Not people, the thought drifted. Just monsters.

More came out through the door and Dean shifted his position slightly, catching them on an angle for a clearer shot to the heart, the rounds pumping out efficiently, his fingers in his jacket pocket for the next magazine as he emptied the gun, ejected the spent clip and slammed the new one in, one flowing motion that didn't slow him down at all.

A whoomf went up to one side of the building and from the corner of his eye, he saw the flames leap through the woods, heard the howling and yipping change note on the ground and watched the distant fire reflected in the eyes of the dogs that burst through the door toward him. The auto fired smoothly, the rounds counted off in his head.

He'd just slammed the next magazine in when the man came through, reddish-brown hair brushing the top of the door-frame. Adjusting his aim automatically, Dean fired, watching the bullets punch into the man's bare chest, black holes distinct against the furred expanse of white flesh, none penetrating the heart. His eyes widened slightly as the man kept coming, the silver slugs emerging from the holes and dropping to the ground.

That'll be him, he thought distantly, his left hand cupping around his right as he gripped the gun tightly and aimed for the heart.

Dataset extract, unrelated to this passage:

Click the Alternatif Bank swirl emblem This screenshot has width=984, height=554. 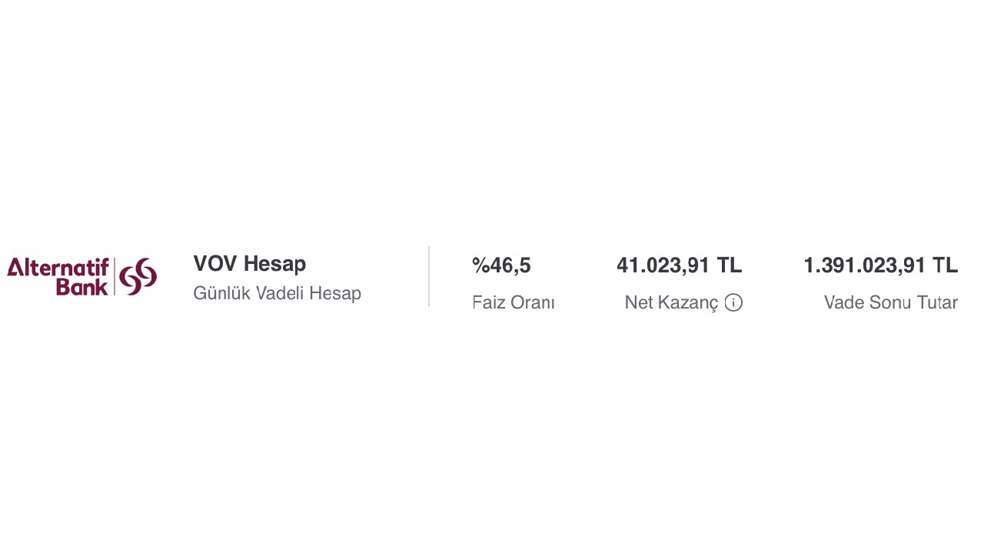pos(138,276)
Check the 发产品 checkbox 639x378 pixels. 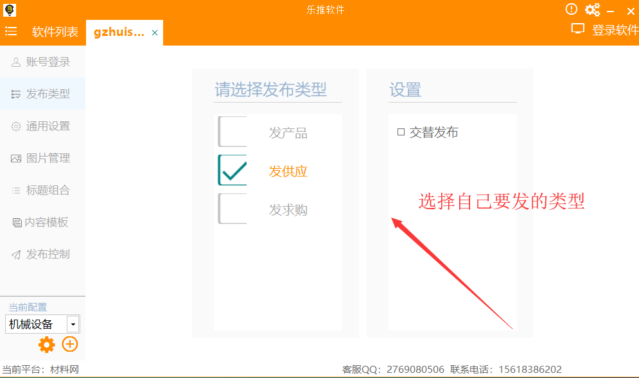(232, 132)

The man was in front of him in the fraction of a second it took to change the grip, one meaty, ham-sized fist closing around the barrel, shots fired in quick succession into his abdomen as the hand crushed Dean's fingers against the unyielding metal and ivory. He flicked his head to one side, feeling the graze of massive knuckles along his cheekbone and twisted slightly, weight and hip into the kick to the side of the knee, the skinwalker's fingers loosening enough for him to yank his hand and gun free.

The gun clicked, magazine and chamber empty and Dean tossed it behind him, eyes narrowing as he calculated all the possible means he had to tackle the man, more than a foot taller and twice his weight. The skinwalker's mouth stretched out into a ferocious smile.

It wasn't in his nature to accept defeat, no matter how impossible the situation appeared, and he backed a few steps, circling around, his hands flexing as he tried to assess the damage the man had done, nothing broken, blood flowing back and tingling as he worked them.

The attack was fast, as he'd expected. He had time to shift his weight to his left foot and then back to the right, dropping under the sledgehammer strike, shoulder hitting the ground and leg flashing out, the outside edge of his boot hitting the skinwalker's knee again, this time feeling a slight amount of give under the blow. Then he was rolling fast, the man's knee dropping onto the asphalt where he'd been with a crack he could hear over the snarling pack around him, a confused impression of long canine fangs and bristling hackles as he came up on his feet.

"Fast, little man," the first-born skinwalker said, turning to track him, hands lifted and spread out, fingers curled into talons.

Dean ignored him, watching the broad expanse of chest, twisting aside as the man moved again, long fingers skating over his side, the heel of his hand driving up into the heavy jaw, snap of teeth together, then the creaking snap of his ribs as the monster's elbow found his ribs and he threw himself sideways and down, rolling again, breath sucked painfully in through the grinding of the ends of the bones.

Yenaaldlooshii was on him when he came to his feet, one arm wrapped tightly around his ribcage and squeezing, feeling a sharp stab as a rib, broken and being bent further, pressed into his lung; the other forcing his head back, exposing his throat, his spine compressing under inexorable pressure. The skinwalker's head crackled and squealed as the bones elongated and flattened at the top, protruding out, cheekbones and nose and jaws stretching out toward him, narrowing, the teeth growing, clearly visible in the open mouth, tongue unrolling, saturated in saliva and panting the foetid breath of a predator over his face.

Dean rolled his eyes, ignoring the increasing pain as he fought against the monster's hold, seeing the mouth open wider, feeling the drops of saliva patter against his neck.